Anyone interested in politics would have heard the paraphrased Plato quote at some point – “one of the penalties of refusing to participate in politics is that you end up being governed by your inferiors”.

The translation from Republic is a little more nuanced – Plato was obsessed with order and assumed everyone was just as obsessed as him, and carried that assumption through to a desire to hold office.

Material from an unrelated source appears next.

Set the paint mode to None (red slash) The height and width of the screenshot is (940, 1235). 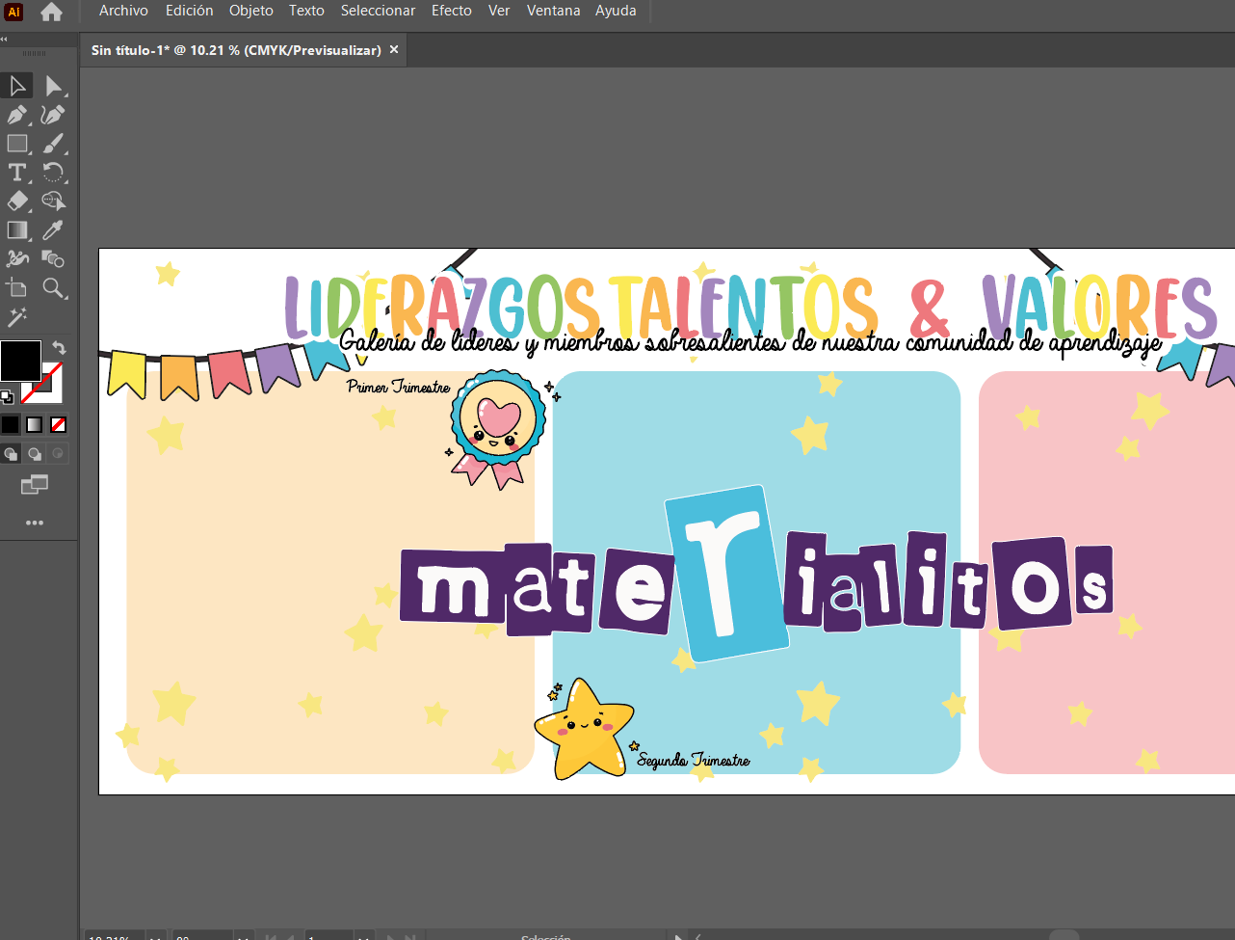(59, 424)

So Plato assumed everyone went into office for the same reason. The whole passage the paraphrased quote comes from goes something like this:

“For they are not desirous of honours. It is indeed necessary to add some compulsion and penalty on them if they are intending to be willing to rule. This is likely the reason that a willingness to go to office without facing compulsion is considered shameful. But the greatest penalty is to be ruled by someone worse if a person is not willing to hold office himself. It seems to me that people of propriety hold office (when they do) because they fear that outcome and that they enter into power not because they are going after something good or because they enjoy it, but because it is necessary and they are not able to entrust it to those better than themselves or their equals.”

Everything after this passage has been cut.